B.B. : Je ne sais pas si ce déplacement marquait un soutien au Professeur Raoult, mais la presse et surtout les responsables politiques l’ont interprété comme tel. On a alors eu un phénomène de cour, ceux qui autour du président n’ont pas osé le froisser parce qu’ils croyaient qu’il soutenait le Professeur Raoult. Ce n’est pas un épisode très glorieux de la France sanitaire. Quand Didier Raoult, qui est quand même un grand infectiologue, a mis en avant l’hydroxychloroquine, il aurait fallu tout de suite l’évaluer et mener au plus tôt un essai en France. Selon moi, c’est la plus grosse bévue de la crise.

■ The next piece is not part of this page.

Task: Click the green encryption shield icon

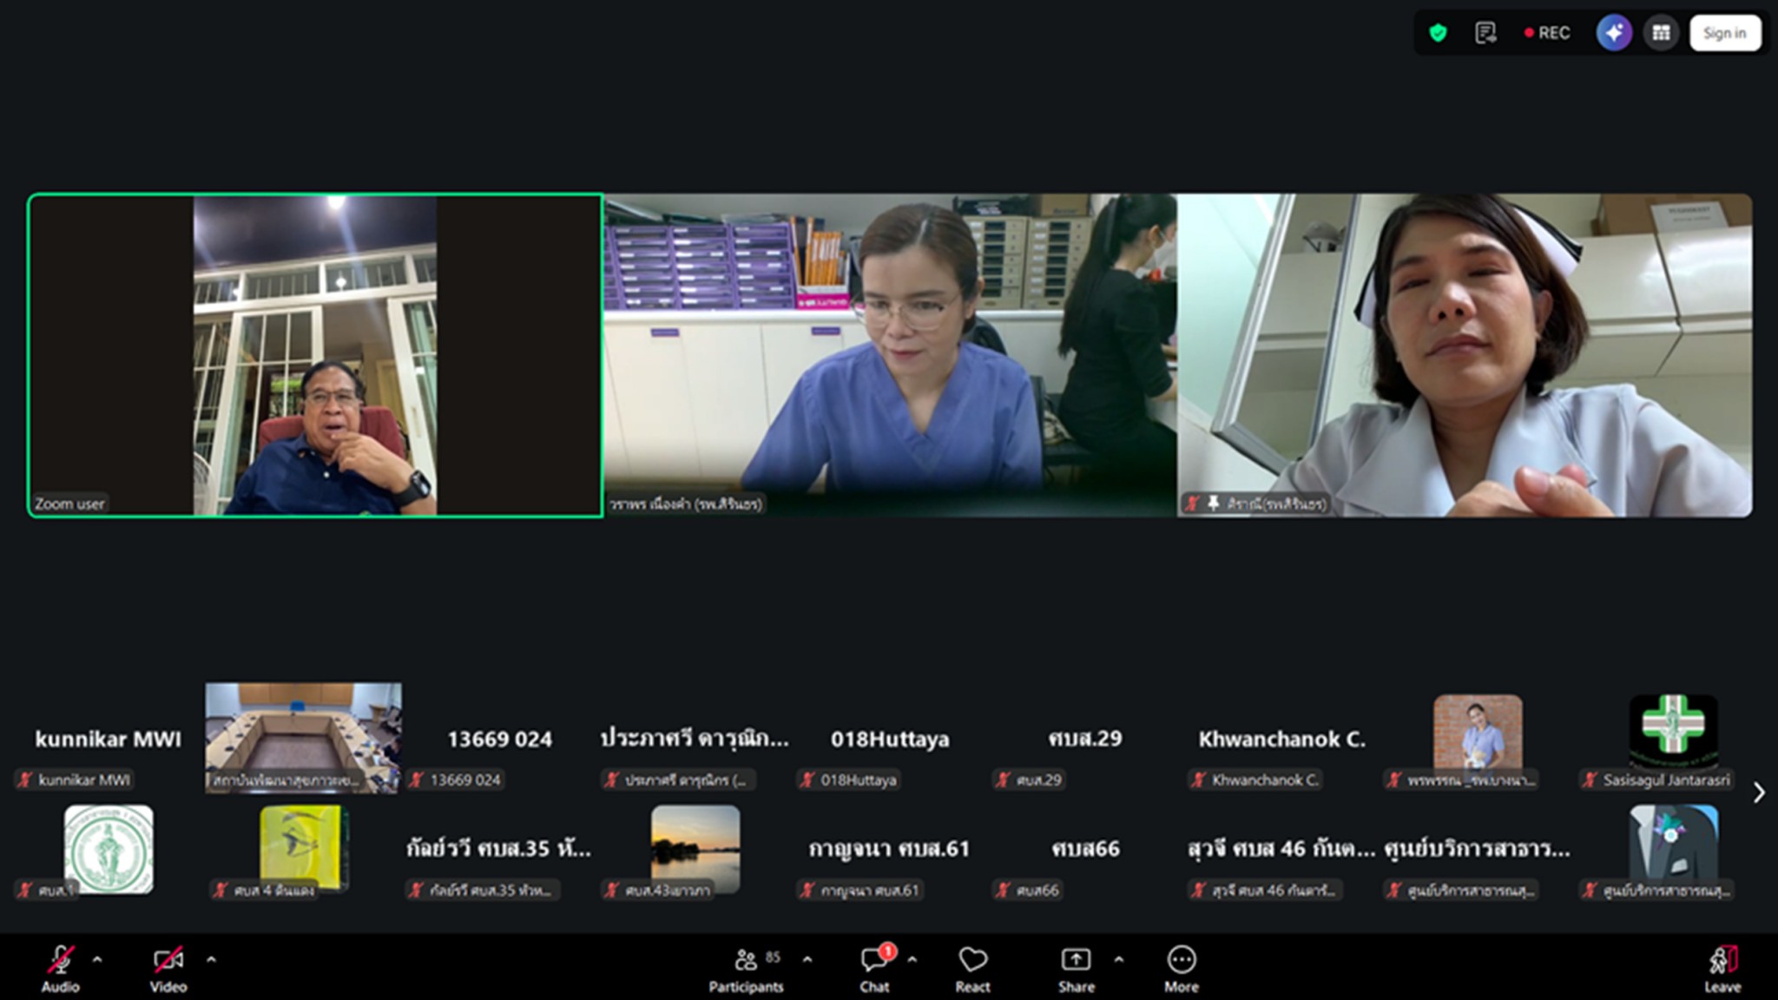Action: 1438,33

C’était faisable, et cela aurait permis de vite balayer les débats. Nous avons ainsi perdu six mois en discussions stériles entre pro et anti-Raoult.

Les confinements ont mis en évidence la capacité des collectivités territoriales à agir efficacement. Plaidez-vous pour une meilleure décentralisation en matière de santé ?

B.B. : Je vais vous surprendre mais c’est un grand oui. J’étais un jacobin forcené qui croyait en la puissance régalienne, et ai milité pour ça toute ma vie. Mais j’ai vu où nous a mené la paralysie bureaucratique pendant la crise de la Covid. La base a été très solide, mais le système a été trop lent à réagir. Tout ceci m’a confirmé que l’échelon régional était le plus efficace. Les régions ont une carte à jouer en matière de santé, il faudrait casser ce modèle français et s’inspirer de l’Espagne ou de l’Allemagne.